Step 1: Understand the concept of share certificates.
Shares can be held in two forms:
Physical form: Paper certificates issued by the company.
Electronic/Demat form: Shares held in electronic accounts with depository participants.
Step 2: Define the key terms.
Dematerialization: The process of converting physical share certificates into electronic form (Demat form). It is commonly referred to as "Demat".
Rematerialisation: The reverse process of converting electronic shares back into physical certificates.
Demutualization: The process of converting a mutual organization (such as a stock exchange owned by members) into a company owned by shareholders.
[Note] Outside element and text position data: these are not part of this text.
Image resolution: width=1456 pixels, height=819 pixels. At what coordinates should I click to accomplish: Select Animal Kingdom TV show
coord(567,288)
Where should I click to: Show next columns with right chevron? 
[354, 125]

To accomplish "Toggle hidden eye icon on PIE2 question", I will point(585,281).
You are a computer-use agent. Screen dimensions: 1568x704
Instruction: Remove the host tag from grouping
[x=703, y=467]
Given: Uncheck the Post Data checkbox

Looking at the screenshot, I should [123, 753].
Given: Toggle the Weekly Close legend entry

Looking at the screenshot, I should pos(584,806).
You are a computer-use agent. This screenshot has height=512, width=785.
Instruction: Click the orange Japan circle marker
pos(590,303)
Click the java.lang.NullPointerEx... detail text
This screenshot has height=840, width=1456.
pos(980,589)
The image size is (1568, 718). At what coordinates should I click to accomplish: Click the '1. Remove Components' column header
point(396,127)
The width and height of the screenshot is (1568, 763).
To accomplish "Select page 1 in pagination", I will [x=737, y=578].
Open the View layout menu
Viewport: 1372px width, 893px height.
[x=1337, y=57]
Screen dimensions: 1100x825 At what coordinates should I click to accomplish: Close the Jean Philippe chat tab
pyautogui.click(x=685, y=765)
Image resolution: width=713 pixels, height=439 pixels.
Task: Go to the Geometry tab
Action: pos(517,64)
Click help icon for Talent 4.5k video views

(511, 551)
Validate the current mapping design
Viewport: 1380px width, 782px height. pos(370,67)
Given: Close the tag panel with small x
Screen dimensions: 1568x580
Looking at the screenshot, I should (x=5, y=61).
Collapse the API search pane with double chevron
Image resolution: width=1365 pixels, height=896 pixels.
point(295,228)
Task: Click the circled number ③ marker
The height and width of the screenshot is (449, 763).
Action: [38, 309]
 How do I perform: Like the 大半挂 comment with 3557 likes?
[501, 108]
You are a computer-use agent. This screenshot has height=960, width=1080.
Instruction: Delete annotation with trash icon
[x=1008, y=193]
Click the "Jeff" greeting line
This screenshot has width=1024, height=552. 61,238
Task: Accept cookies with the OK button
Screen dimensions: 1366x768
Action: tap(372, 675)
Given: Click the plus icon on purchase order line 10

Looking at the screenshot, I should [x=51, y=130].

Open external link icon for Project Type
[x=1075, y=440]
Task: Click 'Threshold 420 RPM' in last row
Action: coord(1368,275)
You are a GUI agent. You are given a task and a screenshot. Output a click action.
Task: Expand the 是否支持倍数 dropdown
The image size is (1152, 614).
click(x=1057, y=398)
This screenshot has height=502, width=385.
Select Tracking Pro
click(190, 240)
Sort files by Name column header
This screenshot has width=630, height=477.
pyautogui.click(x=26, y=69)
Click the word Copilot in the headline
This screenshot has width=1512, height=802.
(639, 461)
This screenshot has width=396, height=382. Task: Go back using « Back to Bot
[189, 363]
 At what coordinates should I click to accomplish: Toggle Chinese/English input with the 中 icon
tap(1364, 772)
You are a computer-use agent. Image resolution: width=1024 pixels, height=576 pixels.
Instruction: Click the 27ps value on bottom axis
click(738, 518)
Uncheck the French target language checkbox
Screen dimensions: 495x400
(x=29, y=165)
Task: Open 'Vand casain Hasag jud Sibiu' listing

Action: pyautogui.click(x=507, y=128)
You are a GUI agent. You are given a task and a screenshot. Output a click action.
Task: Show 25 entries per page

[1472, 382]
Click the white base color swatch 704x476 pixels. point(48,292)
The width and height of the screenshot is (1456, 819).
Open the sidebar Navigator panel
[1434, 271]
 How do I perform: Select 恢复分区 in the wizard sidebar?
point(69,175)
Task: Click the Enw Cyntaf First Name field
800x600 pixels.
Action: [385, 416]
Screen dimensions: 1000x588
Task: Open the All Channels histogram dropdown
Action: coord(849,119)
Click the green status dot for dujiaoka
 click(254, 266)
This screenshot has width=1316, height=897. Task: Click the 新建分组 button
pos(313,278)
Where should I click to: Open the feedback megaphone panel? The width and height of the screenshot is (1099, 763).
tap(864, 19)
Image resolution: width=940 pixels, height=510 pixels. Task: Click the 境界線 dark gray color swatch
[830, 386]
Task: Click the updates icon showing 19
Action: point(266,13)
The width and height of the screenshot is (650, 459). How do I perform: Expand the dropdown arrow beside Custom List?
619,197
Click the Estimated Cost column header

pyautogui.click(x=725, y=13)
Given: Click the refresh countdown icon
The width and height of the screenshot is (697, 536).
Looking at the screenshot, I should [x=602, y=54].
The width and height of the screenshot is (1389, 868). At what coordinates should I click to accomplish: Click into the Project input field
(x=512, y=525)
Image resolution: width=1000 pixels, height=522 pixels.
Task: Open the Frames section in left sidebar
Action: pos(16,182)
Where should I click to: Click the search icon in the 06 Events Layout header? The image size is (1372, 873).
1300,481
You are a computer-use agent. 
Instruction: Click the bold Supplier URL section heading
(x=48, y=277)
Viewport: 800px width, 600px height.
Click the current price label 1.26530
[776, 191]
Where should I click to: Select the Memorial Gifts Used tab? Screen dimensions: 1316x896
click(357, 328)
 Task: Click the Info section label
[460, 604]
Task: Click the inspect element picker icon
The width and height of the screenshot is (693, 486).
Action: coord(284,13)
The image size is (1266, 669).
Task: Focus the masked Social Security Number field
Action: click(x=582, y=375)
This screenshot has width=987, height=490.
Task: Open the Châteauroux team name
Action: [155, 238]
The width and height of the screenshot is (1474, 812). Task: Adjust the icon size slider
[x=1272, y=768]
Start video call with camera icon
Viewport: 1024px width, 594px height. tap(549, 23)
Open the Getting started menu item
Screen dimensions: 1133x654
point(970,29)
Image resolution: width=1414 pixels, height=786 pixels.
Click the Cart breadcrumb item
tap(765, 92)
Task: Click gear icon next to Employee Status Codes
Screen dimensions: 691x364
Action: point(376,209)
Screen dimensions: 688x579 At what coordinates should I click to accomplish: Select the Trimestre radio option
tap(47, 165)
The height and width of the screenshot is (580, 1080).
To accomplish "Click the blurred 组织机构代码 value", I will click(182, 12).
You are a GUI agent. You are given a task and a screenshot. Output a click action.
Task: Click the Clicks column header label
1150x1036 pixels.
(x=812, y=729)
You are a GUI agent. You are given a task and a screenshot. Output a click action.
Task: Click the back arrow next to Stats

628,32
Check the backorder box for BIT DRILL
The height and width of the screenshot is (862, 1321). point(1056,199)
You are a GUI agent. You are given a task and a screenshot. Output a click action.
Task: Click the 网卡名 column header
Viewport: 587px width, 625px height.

Depositary: An institution that holds securities in electronic form (for example, NSDL and CDSL in India).
Step 3: Analysis of each option.
(A) Rematerialisation: Incorrect. This is the opposite process—converting electronic shares into physical form.
(B) Dematerialization: Correct. This is the process of converting physical share certificates into electronic form.
(C) Demutualization: Incorrect. This relates to the organizational structure of stock exchanges, not share conversion.
(D) Depositary: Incorrect. A depositary is the institution that holds electronic shares, not the process of conversion.
Step 4: Conclusion.
Dematerialization eliminates physical share certificates and creates corresponding electronic entries in a depository system.